I tried your copy only replacing the mac. When I then run fw3 restart it gives me errors, then when I remove the section and try again. It complains about something else. When I replace the firewall file with a backup. it works again (without any custom rule). I'm at a loss of why any of this happens. It seems reloading the firewall with those setting corrupted the file somehow.
This is the warning when I try your config
Warning: Option @rule[9].target has invalid value 'DROPâ
option src lanâ'
When I ran with my rule it didn't complain and listed the rule and said that it assumed tcp udp. (recalling from memory) so Im not sure proto is required
After adding the rule, try echo f > /proc/net/nf_conntrack to flush the conntrack table, otherwise yet-open conenctions (in the conntrack sense) might still be allowed through, even if the rule would otherwise hit.
Package iptables-mod-ipopt (1.4.21-3) installed in root is up to date
I've tried that now, and restarted firewall after. Makes no difference I'm afraid.
Strange, I don't see that. I'm reasinf (under rule) that it is not required but it defaults to tcpudp. Am I reading from the wrong section?
I'm sorry I didn't mean to be confrontational. I'm happy for the help you are giving me. I just reported what the output was when I restarted the firewall.
config rule
option target 'DROP'
option dest 'wan'
option name 'Drop_MAC_Rule'
option family 'ipv4'
option proto 'all'
option src_mac '00:00:00:00:00:00'
(i.e. remove src LAN)
also, confirm your WAN is actually named 'wan'
Confirm that you don't have any corrupt characters saved in the firewall file.
Confirm that your default policy for the zone is is DROP or REJECT. If the default rule is ACCEPT, that could be the issue.
This isn't a spoofed MAC, is it?
Also, restart the firewall to ensure that there are no current connections. If you are unsure, reboot the LEDE.
That's it! I didn't think of that. Thank you! I still don't know how to solve the problem but at least now I know what the problem is.
The client was connected through a second client router. It's the real MAC but it has "jumped" once. The lede router is the only dhcp server, and it didn't work even when I tried to use the static ip instead of the MAC so I didn't think that was the problem. Clearly I was wrong. When I connect directly to the lede router it works just as intended without any further alterations.
I still don't understand why this is a problem. If I look in routes in luci I can see the MAC and ip just fine so why can I not use it in the FW rules? How do I get this to work?
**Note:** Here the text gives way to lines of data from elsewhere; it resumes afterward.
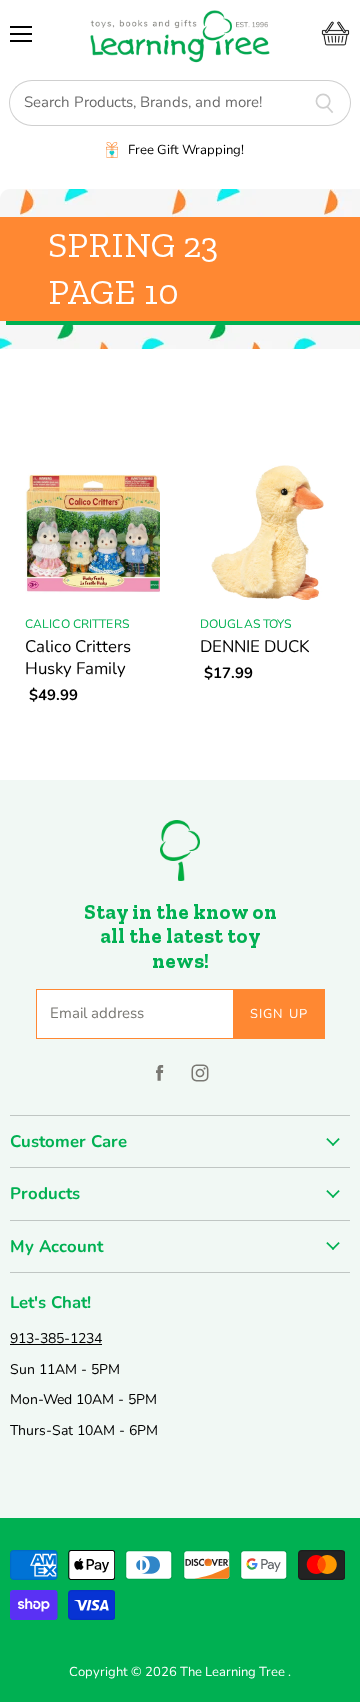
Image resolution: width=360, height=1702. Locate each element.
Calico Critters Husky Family (78, 657)
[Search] (324, 103)
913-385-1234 (56, 1338)
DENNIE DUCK (254, 646)
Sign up (279, 1014)
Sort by (38, 399)
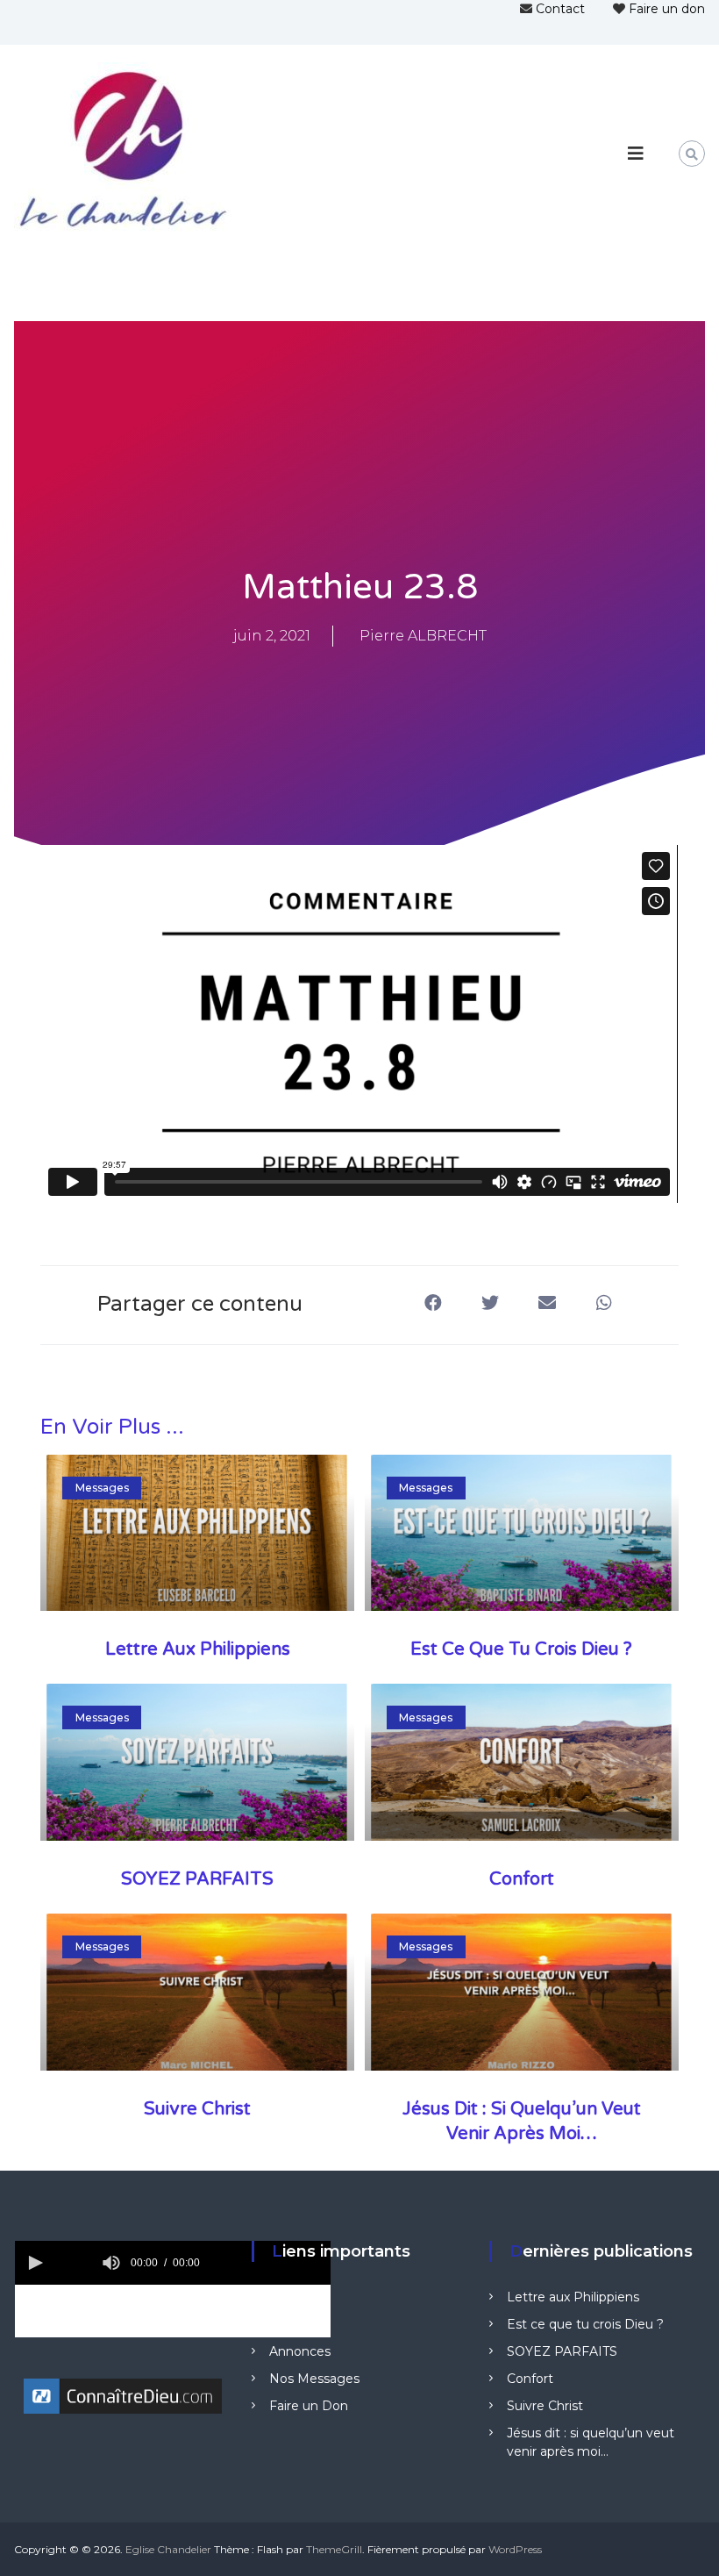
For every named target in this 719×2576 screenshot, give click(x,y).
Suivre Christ (197, 2109)
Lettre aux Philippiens (197, 1649)
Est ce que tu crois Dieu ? (521, 1649)
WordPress (515, 2549)
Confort (521, 1879)
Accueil (291, 2297)
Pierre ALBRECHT (423, 635)
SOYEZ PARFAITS (197, 1879)
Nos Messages (314, 2378)
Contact (560, 9)
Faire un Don (308, 2406)
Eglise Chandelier (168, 2549)
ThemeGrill (334, 2549)
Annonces (300, 2351)
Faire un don (667, 9)
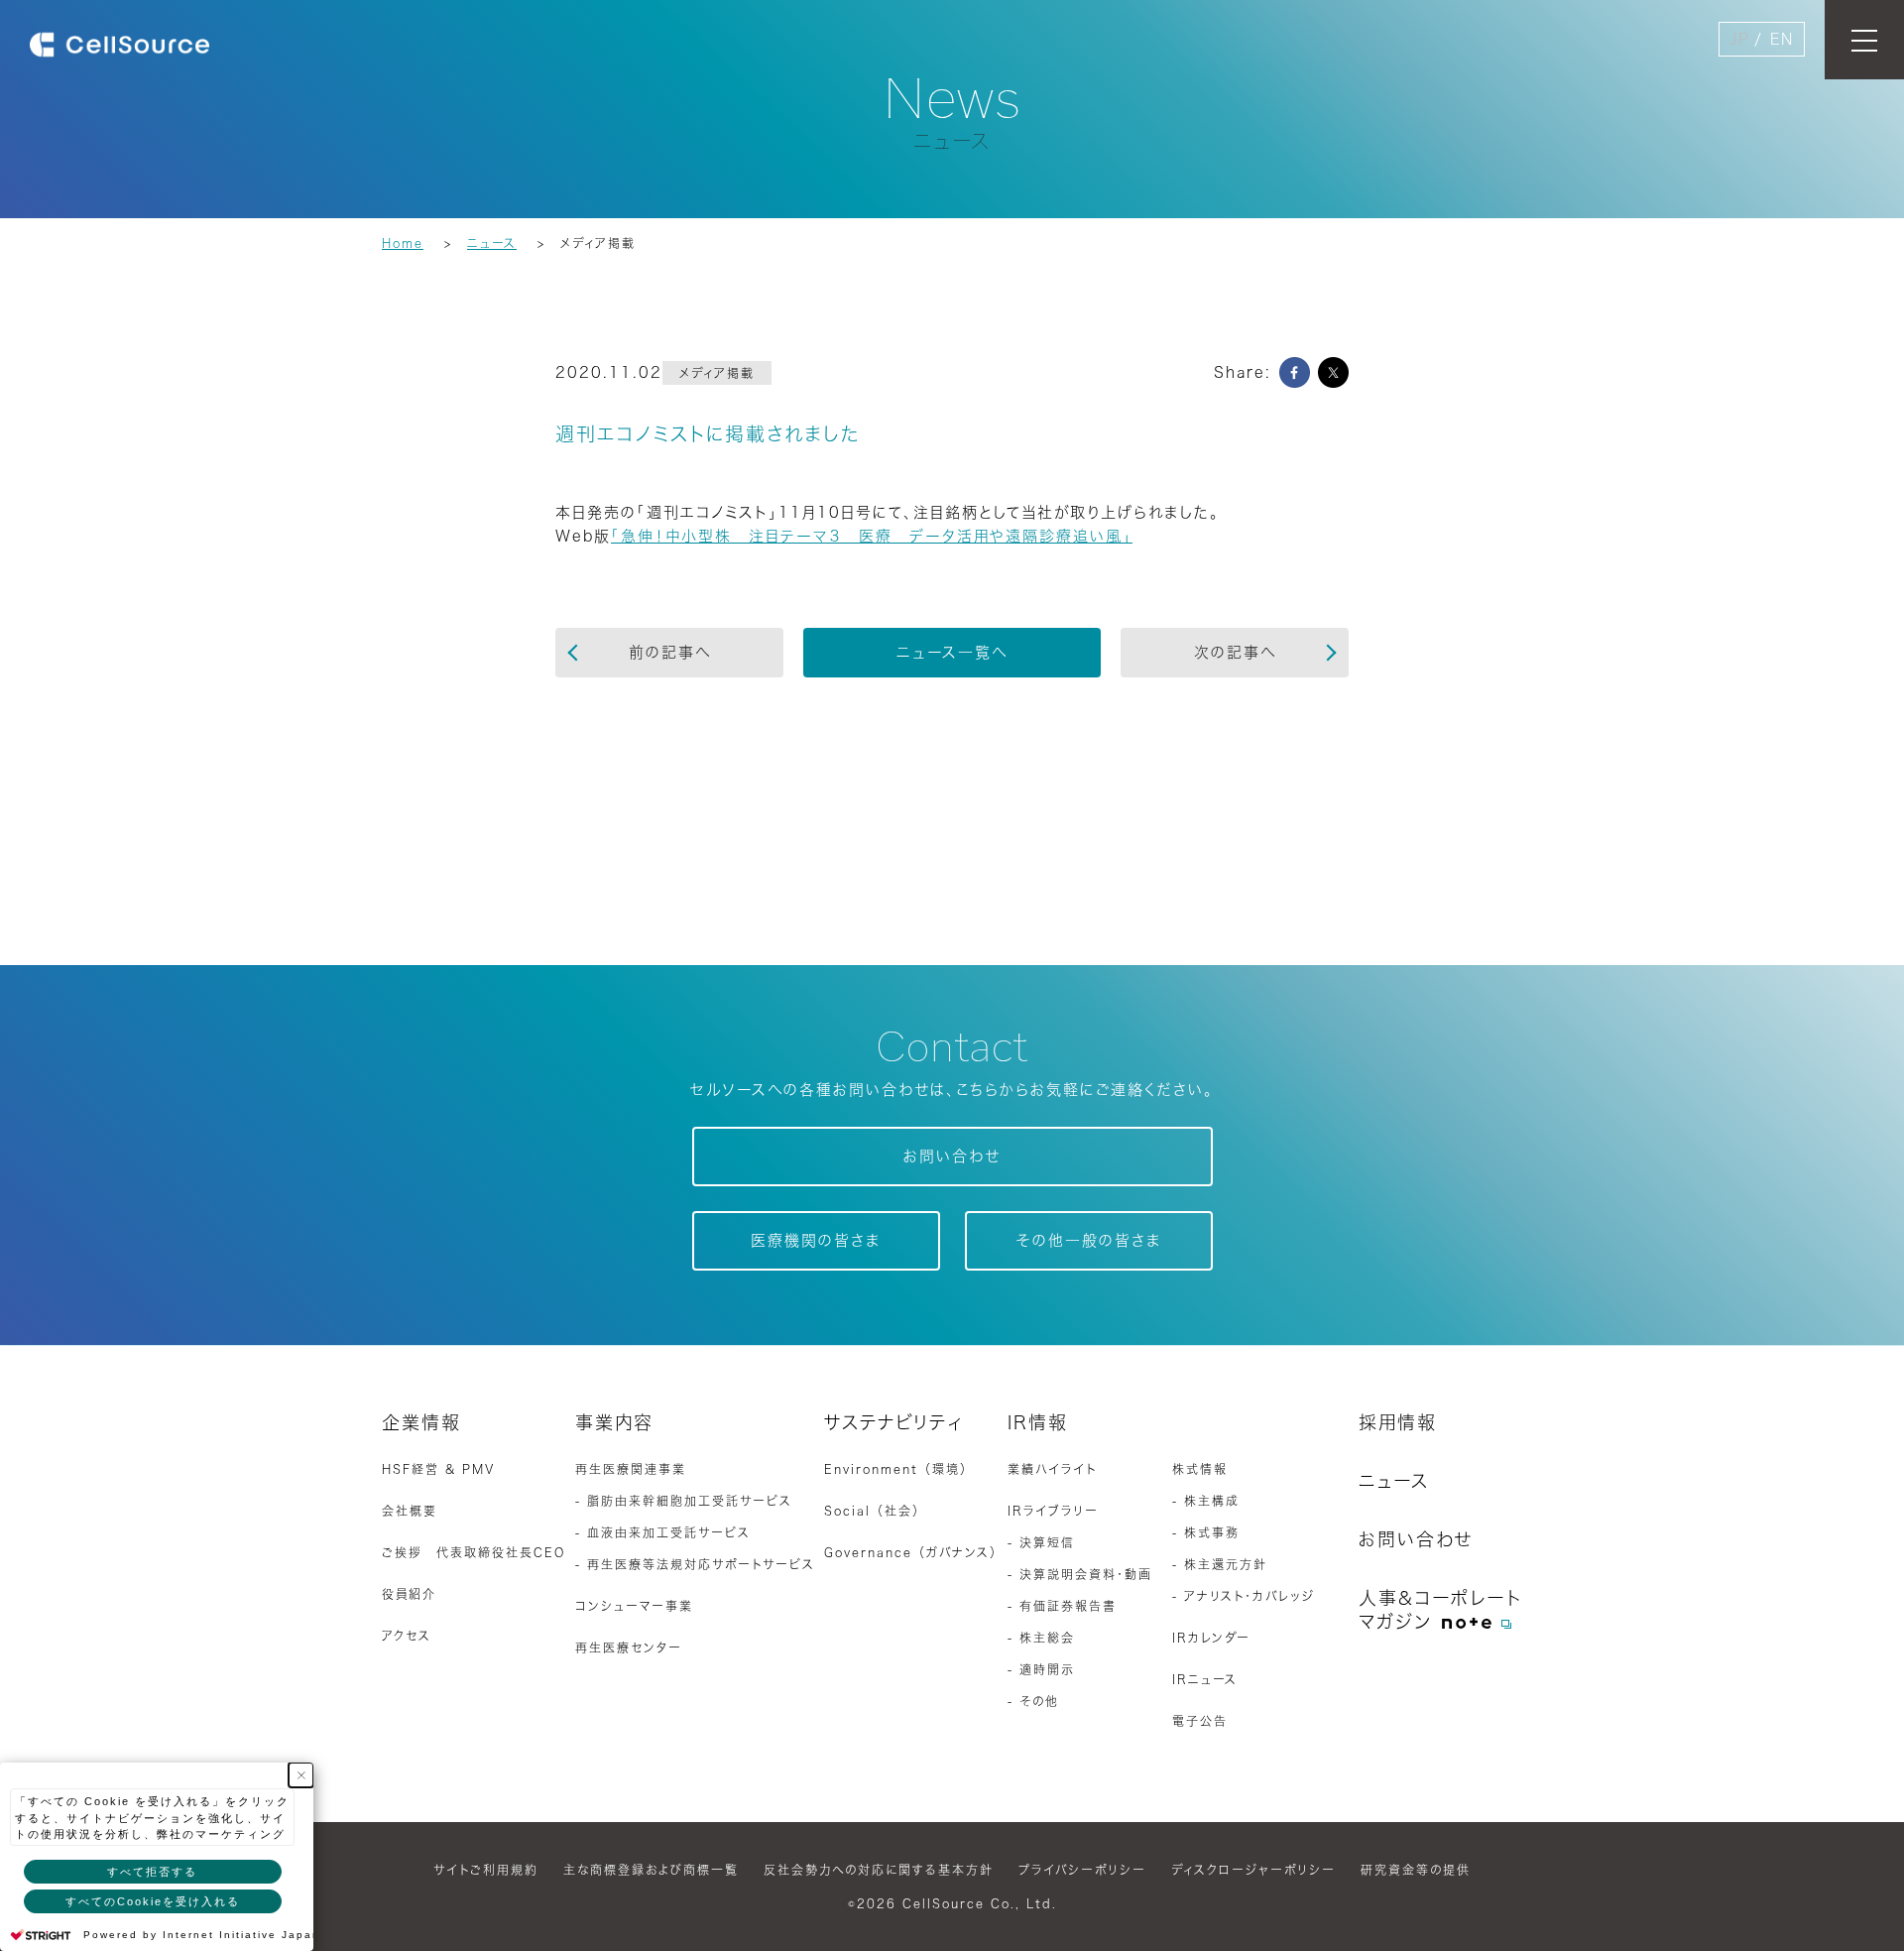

MAC is Layer 2, IP is Layer 3...You can only use MAC if it's directly connected to the device the rule is placed on. If the device is not physically connected to the LEDE, you'll have to use IP address.
I kinda doubt that it's configured properly...since it would be impossible to do so based on your statement:
Please provide the IP of the device as the LEDE sees it.
Do not provide the WAN IP of the second router. If the LEDE can only see the WAN IP of the second router, THAT'S YOUR PROBLEM; because that means it only sees the MAC of the second router as well.
I highly suggest you review some basic networking and firewalling tutorials.
It is possible, of course, that it is not configured correctly. But if I look in the sys log when it connected first to the lede router then disconnect and connect to the client router it looks exactly the same. I.e. it is given the same ip and it sees the same mac.
I am absolutely not using the MAC or IP of the client router. I know the difference. The ip used is the same ip and (and mac) that I can see on the device itself.
I see that this device is Wireless (you never mentioned that before.)
You have not described how the second device is configured, but it cannot be a router, based by what you described and your logs (as you claim to connect to either access point, on either device, and the client appears in the LEDE's log - HOW?).
If you connected to the AP of the second device, you shouldn't be able to see the MAC in the LEDE's log.
If you have a second downstream router with the same subnet on both sides, that device is misconfigured. Please ensure that all local networks are numbered differently.
Have you tried connecting directly to the LEDE and setting up the client? Forgetting about the second router??
I'm trying to understand how you connect to two different APs, on two different devices, yet appears in the upstream's as one MAC.
I'm also trying to understand why you believe you can see the MAC of a WIreless device in the LEDE log, when its connected to the AP of a second device.